Notevoli anche le prove di due grandi performer come Giulio Maria Corso nel ruolo di Phil il ladro e, naturalmente, Alessandra Ferrari in quello di Rapunzel, voci incantevoli e potenti che emozionano nella scena forse più bella dell’intero spettacolo, quando sulle note di Dove sarai, grazie alla scelta registica di Maurizio Colombi, l’uno dalla prigione e l’altra dalla torre, cantano sovrapponendosi il proprio sogno di libertà, durato un solo giorno insieme. Qualche nota stonata, purtroppo, c’è stata, degli inconvenienti tecnici che non hanno fatto partire dei cartoon durante dei cambi scena, creando quei bui che sono una sconfitta per qualsiasi regia.
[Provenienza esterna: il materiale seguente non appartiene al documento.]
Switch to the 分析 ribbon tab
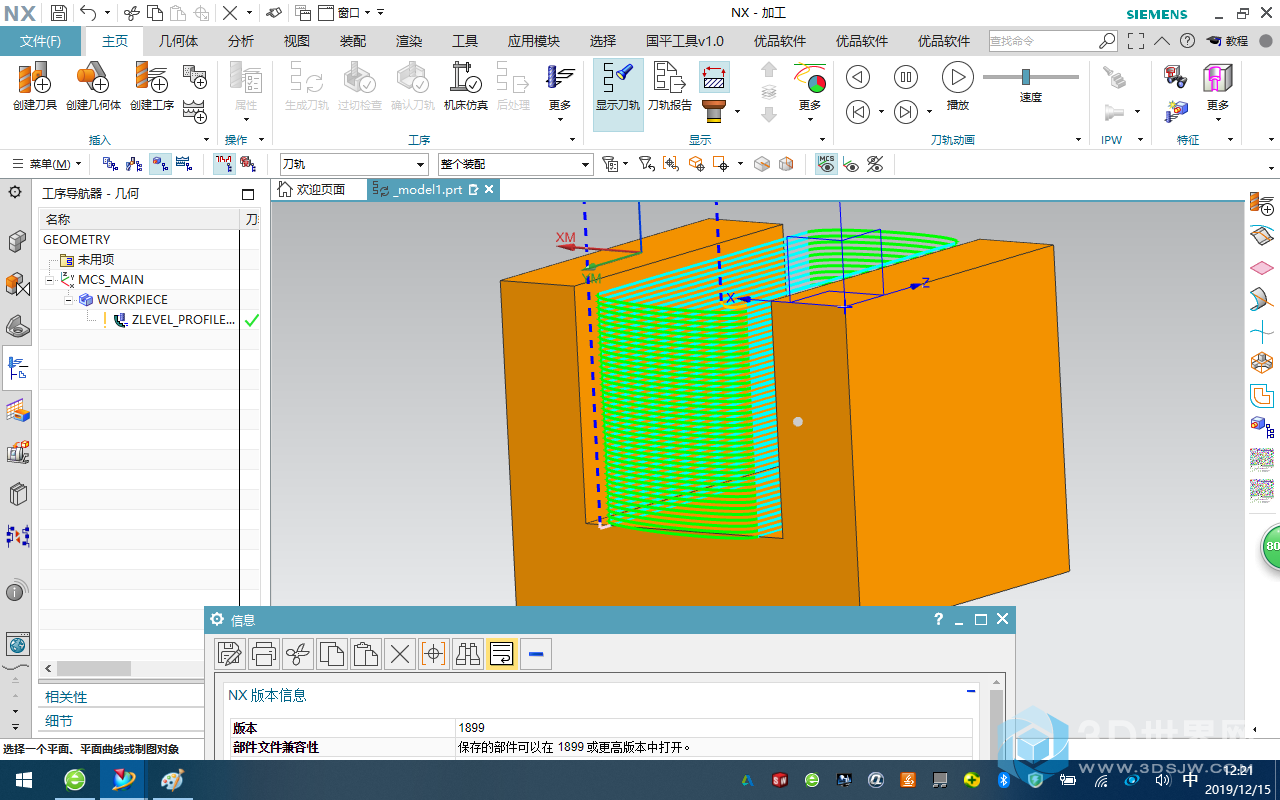This screenshot has width=1280, height=800. click(x=240, y=41)
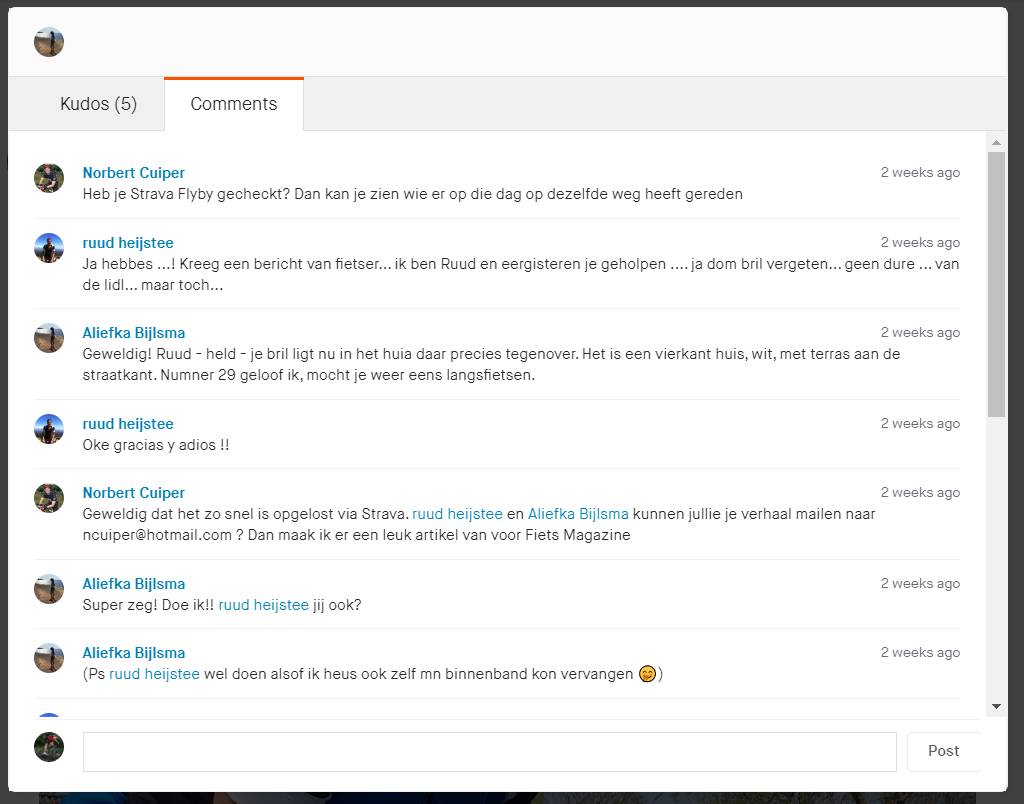Image resolution: width=1024 pixels, height=804 pixels.
Task: Open Norbert Cuiper's avatar on first comment
Action: 49,178
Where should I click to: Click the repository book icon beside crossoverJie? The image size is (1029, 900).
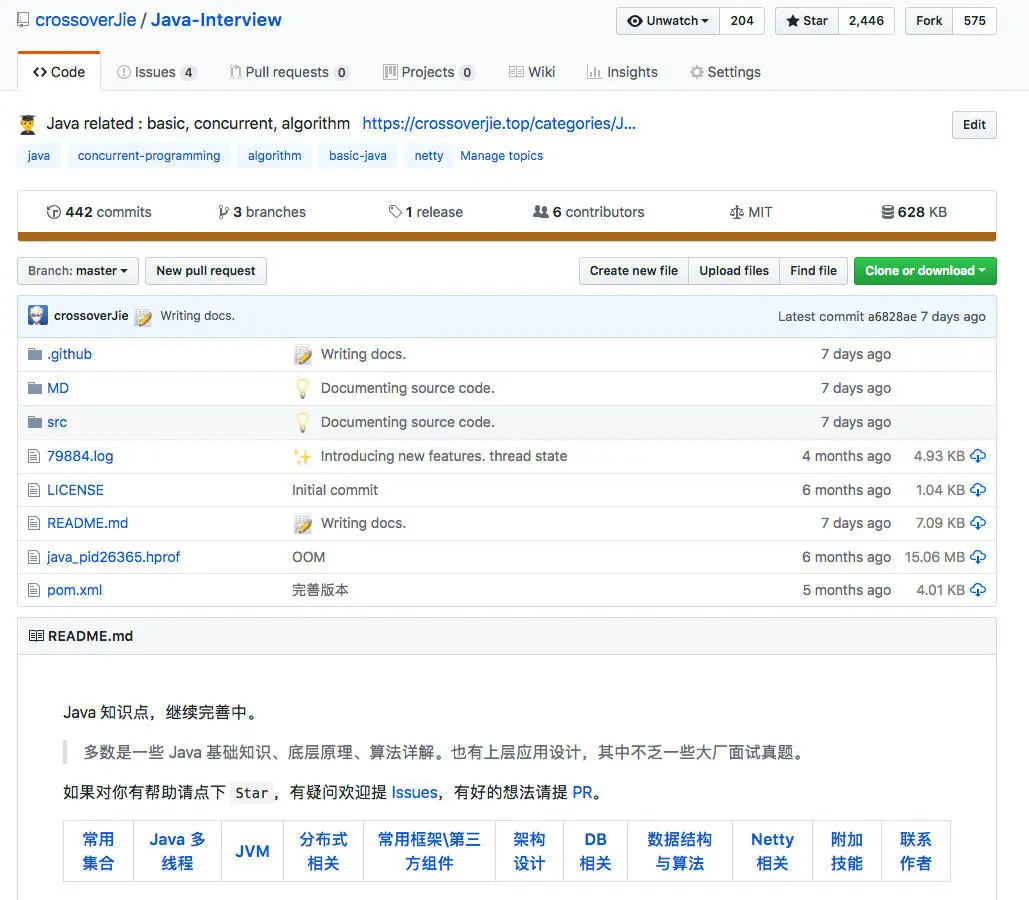tap(22, 18)
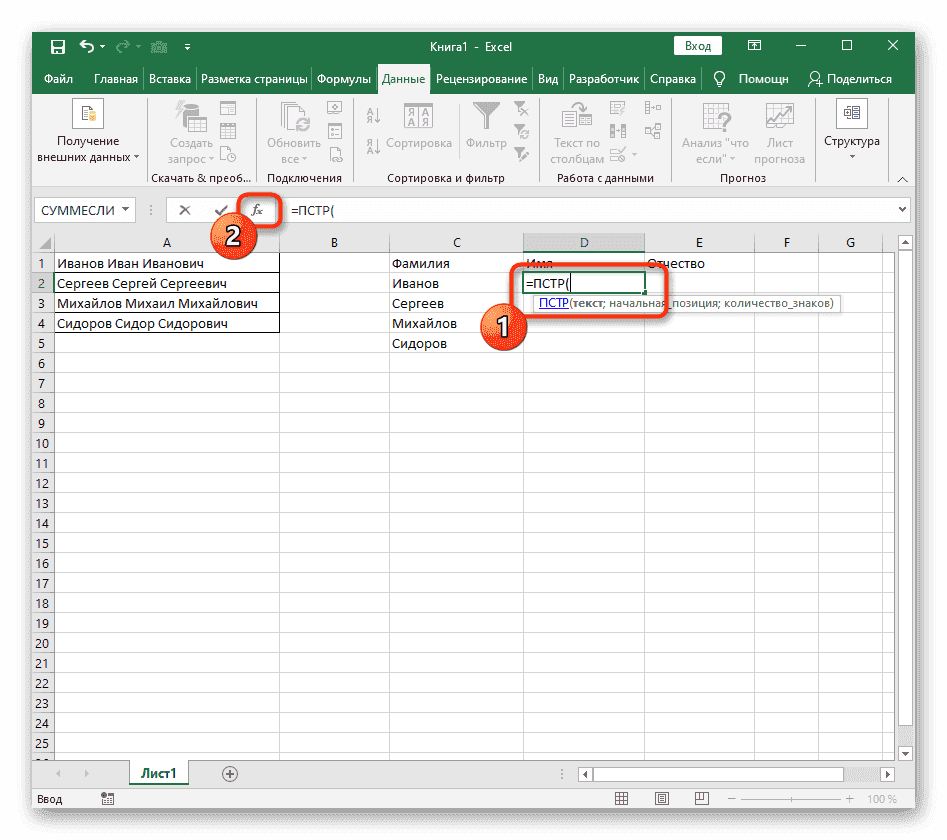Screen dimensions: 947x840
Task: Click the Сортировка icon
Action: 419,118
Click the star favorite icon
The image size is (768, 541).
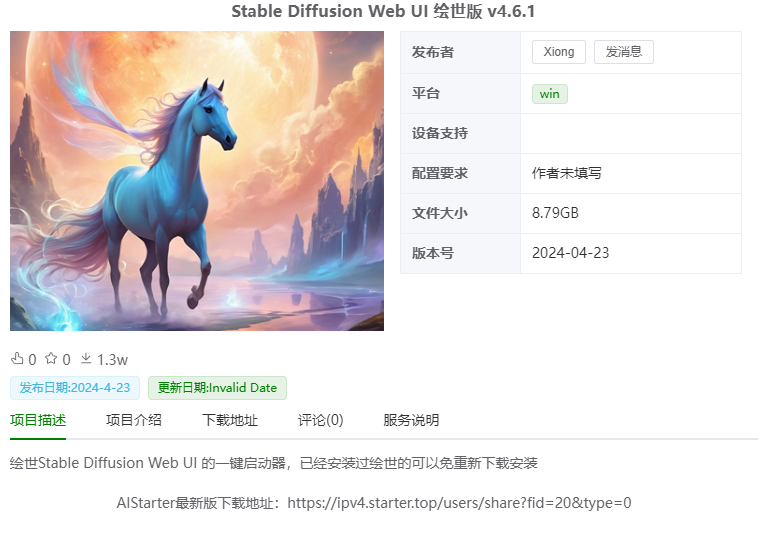[x=51, y=359]
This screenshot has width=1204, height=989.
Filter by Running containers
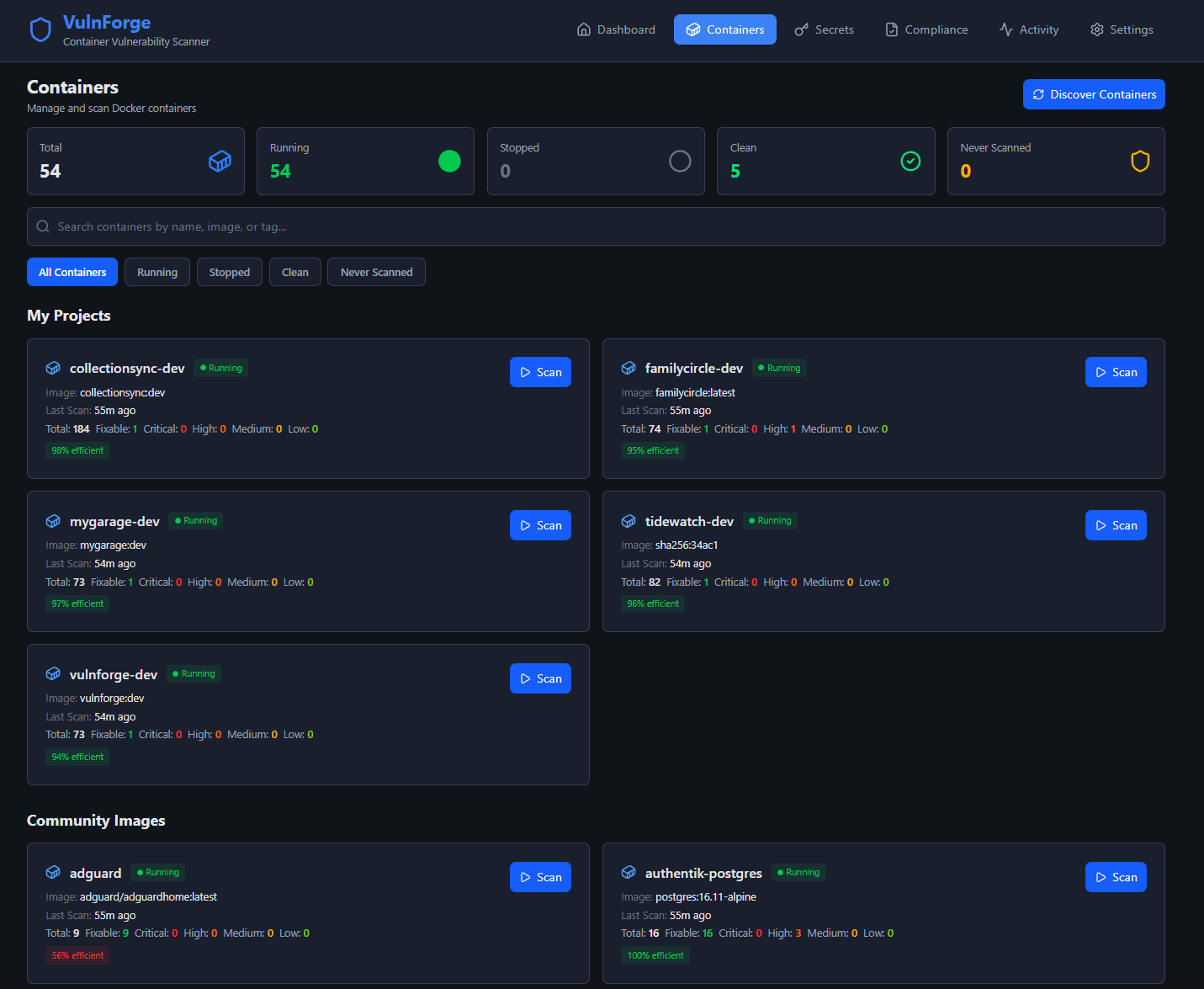point(157,272)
Incredibile, dopo tante repliche e a distanza di quella prima assoluta del 18 dicembre 2014 in cui si verificarono altri tipi di problemi che causarono addirittura la breve sospensione dello show. Misteri del teatro, dove tutto avviene in diretta e senza rete. Rapunzel rimane comunque un piccolo miracolo, una scommessa vinta dalla produzione di Alessandro Longobardi, direttore del Brancaccio, che va a sommarsi al trionfo di Sister Act. Un lavoro accuratissimo in ogni dettaglio, un cast di venti performer e un impianto scenico imponente, diretto dall’esperienza di Colombi, con musiche rock originali e accattivanti. Lasciarsi andare, e “guardare con gli occhi del cuore”, il consiglio per apprezzare in pieno questo spettacolo. C’è tempo fino al 24 aprile.